John Ralston Saul, in his latest book, The Comeback, has given us the best possible gift for Christmas.

John Ralston Saul, in his latest book, The Comeback, has given us the best possible gift for Christmas. He paints a brilliant, balanced picture of who we Canadians really are, by telling the whole truth about where we came from.

He exposes the fallacy of “living a mythology which fails to include the existence of aboriginals.” All Canadians really need to examine his view of Canadian history, starting with the proclamation of 1763 by King George III.

In 1764 the Treaty of Fort Niagara, and a Wampum Belt, explained how the two nations, Britain and the indigenous people, would live together in peace and harmony.

Saul writes: “The indigenous-immigrant relationship was carefully developed over hundreds of years and largely in good faith.   What followed from the 1870s on was quite different. Increasingly, non-aboriginals did not act in good faith. And each of these betrayals we undertook in order to help them disappear. For their own good.

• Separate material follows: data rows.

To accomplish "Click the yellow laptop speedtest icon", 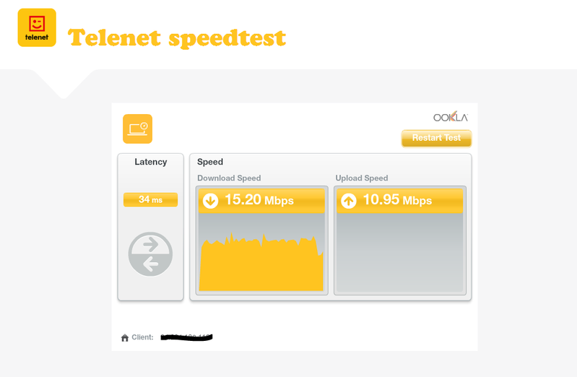I will point(137,129).
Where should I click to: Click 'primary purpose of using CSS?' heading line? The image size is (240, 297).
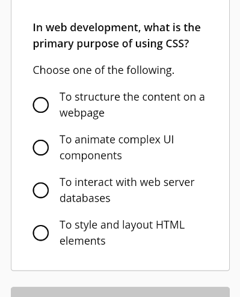(x=111, y=44)
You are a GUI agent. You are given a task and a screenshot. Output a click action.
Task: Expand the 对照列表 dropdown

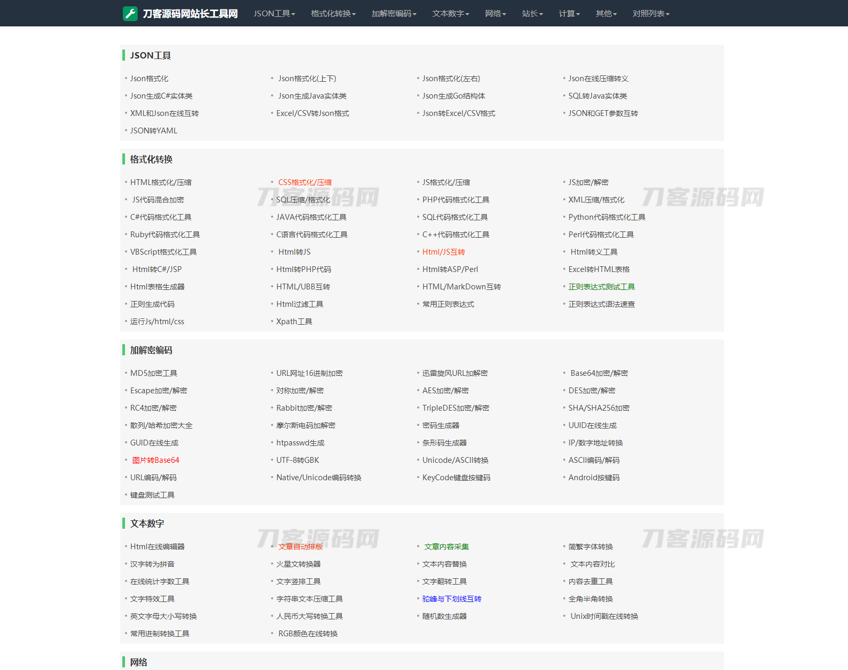(x=651, y=14)
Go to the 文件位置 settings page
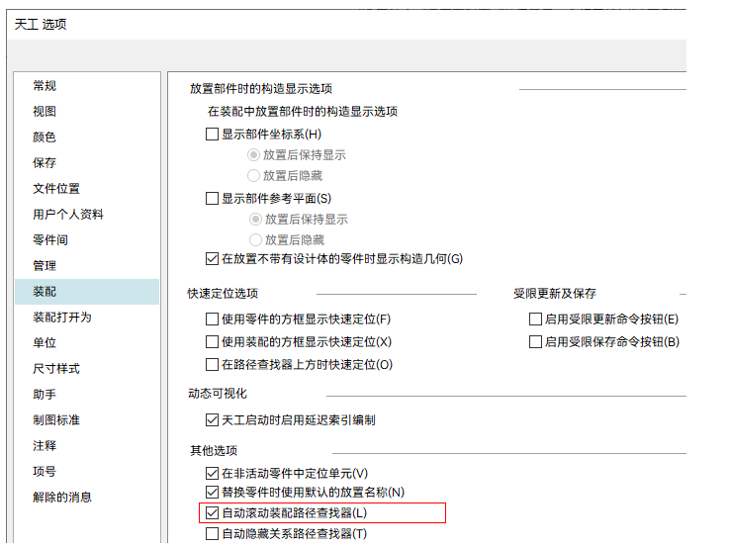Image resolution: width=730 pixels, height=548 pixels. coord(56,189)
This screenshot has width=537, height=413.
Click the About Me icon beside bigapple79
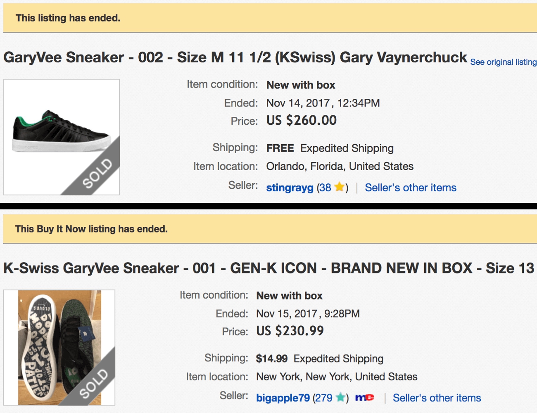[364, 397]
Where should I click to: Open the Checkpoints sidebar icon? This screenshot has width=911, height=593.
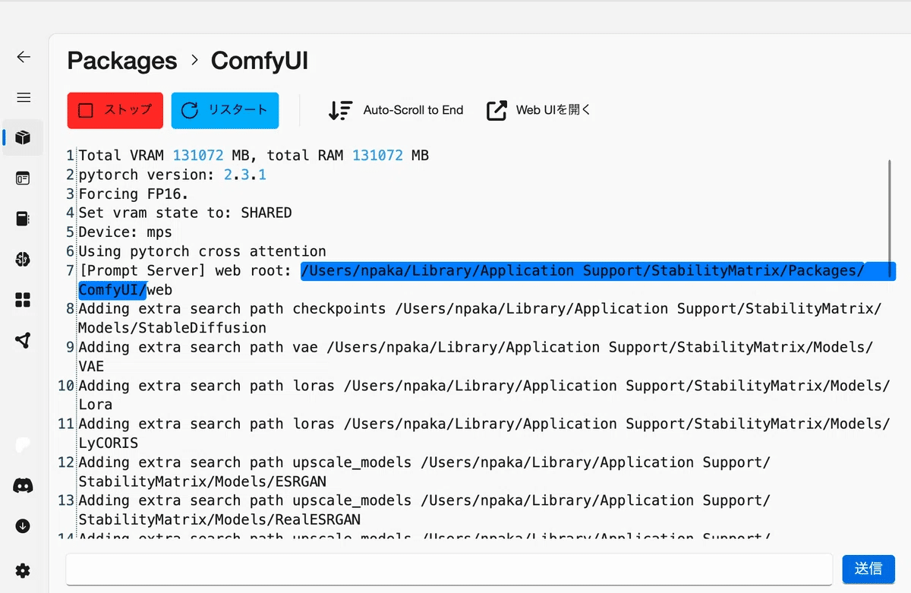[x=23, y=218]
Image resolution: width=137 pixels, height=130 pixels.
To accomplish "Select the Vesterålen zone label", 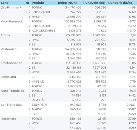I will [8, 49].
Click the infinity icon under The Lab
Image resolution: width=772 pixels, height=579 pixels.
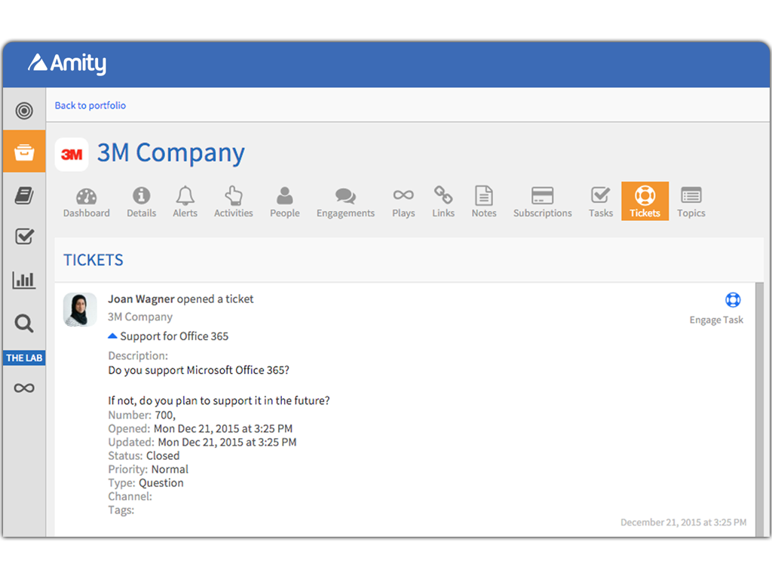24,388
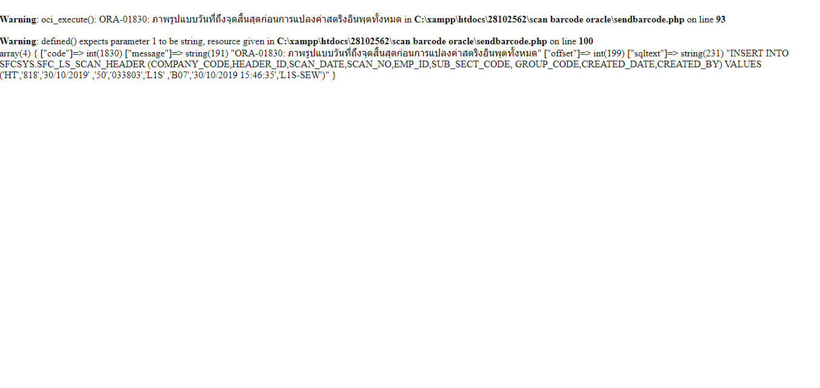Image resolution: width=820 pixels, height=388 pixels.
Task: Click line number 100
Action: click(x=586, y=41)

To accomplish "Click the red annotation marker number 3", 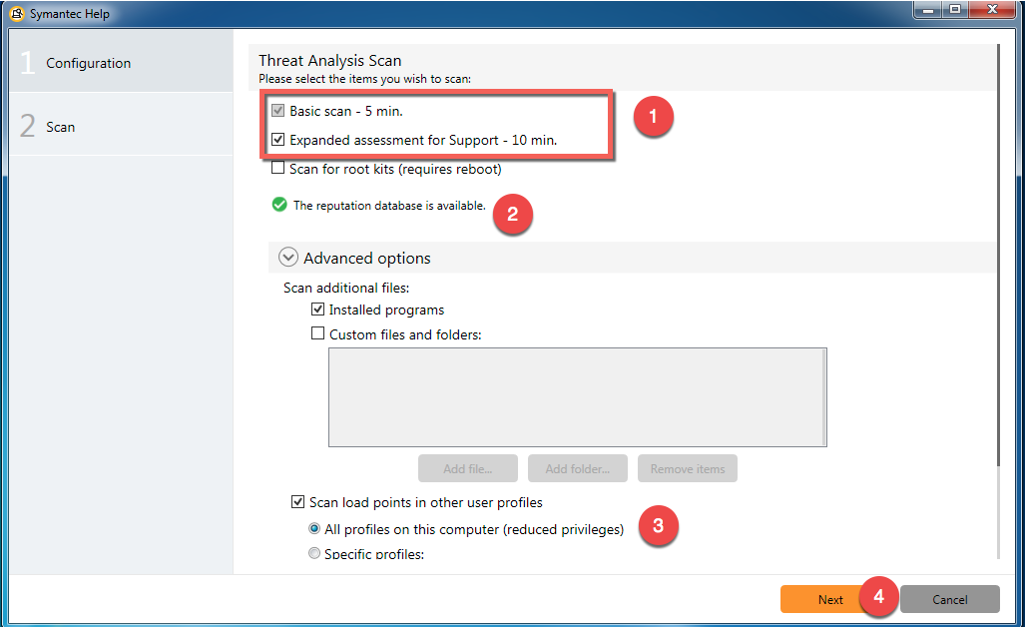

“Most of us believe that we are now free of these attitudes. We condemn them. But it isn’t as simple as that. To free ourselves, two things must happen. We must reinstall a national narrative built upon the centrality of the aboriginal peoples’ past, present and future. And the policies of the country must reflect that centrality, both conceptually and financially.”

When one considers the Supreme Court of Canada’s ruling June 26, 2014, that indigenous rights have not been extinguished in B.C., and the Kinder Morgan pipeline blockade, where Grand Chief Stewart Philip said, “we need to reclaim this country.”

May I suggest that all Canadians do what Canadians have been doing from our very beginning: Every nationality, sitting around a round table, working out a just, respectful, peaceful, harmonious accommodation.     But first, please read John Ralston Saul’s, The Comeback.